* Begin Extracted entries *

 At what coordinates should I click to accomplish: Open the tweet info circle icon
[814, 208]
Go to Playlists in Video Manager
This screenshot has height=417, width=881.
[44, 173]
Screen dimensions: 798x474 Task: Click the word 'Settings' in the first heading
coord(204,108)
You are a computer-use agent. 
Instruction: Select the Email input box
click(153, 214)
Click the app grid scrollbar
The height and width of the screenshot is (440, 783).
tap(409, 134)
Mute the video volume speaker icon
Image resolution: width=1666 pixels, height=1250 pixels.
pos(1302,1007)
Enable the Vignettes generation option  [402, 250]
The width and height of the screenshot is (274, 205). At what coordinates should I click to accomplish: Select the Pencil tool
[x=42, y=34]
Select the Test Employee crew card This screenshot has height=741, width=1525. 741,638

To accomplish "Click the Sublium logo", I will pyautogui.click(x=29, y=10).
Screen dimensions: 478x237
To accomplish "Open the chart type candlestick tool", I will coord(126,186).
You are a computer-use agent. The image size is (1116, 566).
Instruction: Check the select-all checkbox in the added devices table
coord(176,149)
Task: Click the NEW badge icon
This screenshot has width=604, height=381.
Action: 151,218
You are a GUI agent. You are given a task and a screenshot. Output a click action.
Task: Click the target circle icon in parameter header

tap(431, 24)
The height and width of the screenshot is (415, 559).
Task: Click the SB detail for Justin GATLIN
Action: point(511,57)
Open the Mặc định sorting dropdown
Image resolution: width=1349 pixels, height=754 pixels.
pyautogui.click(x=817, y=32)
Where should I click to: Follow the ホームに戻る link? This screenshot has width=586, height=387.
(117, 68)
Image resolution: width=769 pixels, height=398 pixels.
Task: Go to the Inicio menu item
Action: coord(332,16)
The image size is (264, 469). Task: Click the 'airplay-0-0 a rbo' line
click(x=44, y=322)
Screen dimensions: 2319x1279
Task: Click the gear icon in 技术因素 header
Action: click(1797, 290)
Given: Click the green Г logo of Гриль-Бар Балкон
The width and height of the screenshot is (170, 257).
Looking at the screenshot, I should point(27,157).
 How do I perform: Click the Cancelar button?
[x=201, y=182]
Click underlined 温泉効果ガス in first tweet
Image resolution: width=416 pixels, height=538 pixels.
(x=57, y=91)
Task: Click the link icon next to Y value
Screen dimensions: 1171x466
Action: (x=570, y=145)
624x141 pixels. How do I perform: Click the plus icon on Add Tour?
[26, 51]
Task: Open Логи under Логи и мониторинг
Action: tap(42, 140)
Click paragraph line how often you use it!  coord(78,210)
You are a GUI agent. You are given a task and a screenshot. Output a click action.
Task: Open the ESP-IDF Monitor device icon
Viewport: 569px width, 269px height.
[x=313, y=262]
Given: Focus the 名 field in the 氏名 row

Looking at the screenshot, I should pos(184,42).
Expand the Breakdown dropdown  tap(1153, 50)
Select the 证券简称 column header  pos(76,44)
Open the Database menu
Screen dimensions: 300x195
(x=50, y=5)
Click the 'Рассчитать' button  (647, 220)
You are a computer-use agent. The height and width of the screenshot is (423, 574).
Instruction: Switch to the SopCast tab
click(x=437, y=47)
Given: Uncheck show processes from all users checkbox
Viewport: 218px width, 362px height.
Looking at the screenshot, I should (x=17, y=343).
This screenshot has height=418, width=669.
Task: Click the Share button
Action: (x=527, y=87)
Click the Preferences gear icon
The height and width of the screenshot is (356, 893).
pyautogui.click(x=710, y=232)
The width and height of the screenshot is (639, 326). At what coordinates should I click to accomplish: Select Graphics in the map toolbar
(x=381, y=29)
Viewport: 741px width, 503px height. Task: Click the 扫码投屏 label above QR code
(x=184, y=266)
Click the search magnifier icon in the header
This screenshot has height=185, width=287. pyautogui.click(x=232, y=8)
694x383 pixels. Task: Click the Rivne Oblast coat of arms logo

* End Extracted entries *

• Aim of the exercise
Return the lines of the listing above exactly as they appear, beginning with the line that contains "624x141 pixels. How" and ending after the line that contains "This screenshot has height=185, width=287.".

• Result of this task
624x141 pixels. How do I perform: Click the plus icon on Add Tour?
[26, 51]
Task: Open Логи under Логи и мониторинг
Action: tap(42, 140)
Click paragraph line how often you use it!  coord(78,210)
You are a GUI agent. You are given a task and a screenshot. Output a click action.
Task: Open the ESP-IDF Monitor device icon
Viewport: 569px width, 269px height.
[x=313, y=262]
Given: Focus the 名 field in the 氏名 row

Looking at the screenshot, I should pos(184,42).
Expand the Breakdown dropdown  tap(1153, 50)
Select the 证券简称 column header  pos(76,44)
Open the Database menu
Screen dimensions: 300x195
(x=50, y=5)
Click the 'Рассчитать' button  (647, 220)
You are a computer-use agent. The height and width of the screenshot is (423, 574).
Instruction: Switch to the SopCast tab
click(x=437, y=47)
Given: Uncheck show processes from all users checkbox
Viewport: 218px width, 362px height.
Looking at the screenshot, I should (x=17, y=343).
This screenshot has height=418, width=669.
Task: Click the Share button
Action: (x=527, y=87)
Click the Preferences gear icon
The height and width of the screenshot is (356, 893).
pyautogui.click(x=710, y=232)
The width and height of the screenshot is (639, 326). At what coordinates should I click to accomplish: Select Graphics in the map toolbar
(x=381, y=29)
Viewport: 741px width, 503px height. Task: Click the 扫码投屏 label above QR code
(x=184, y=266)
Click the search magnifier icon in the header
This screenshot has height=185, width=287. pyautogui.click(x=232, y=8)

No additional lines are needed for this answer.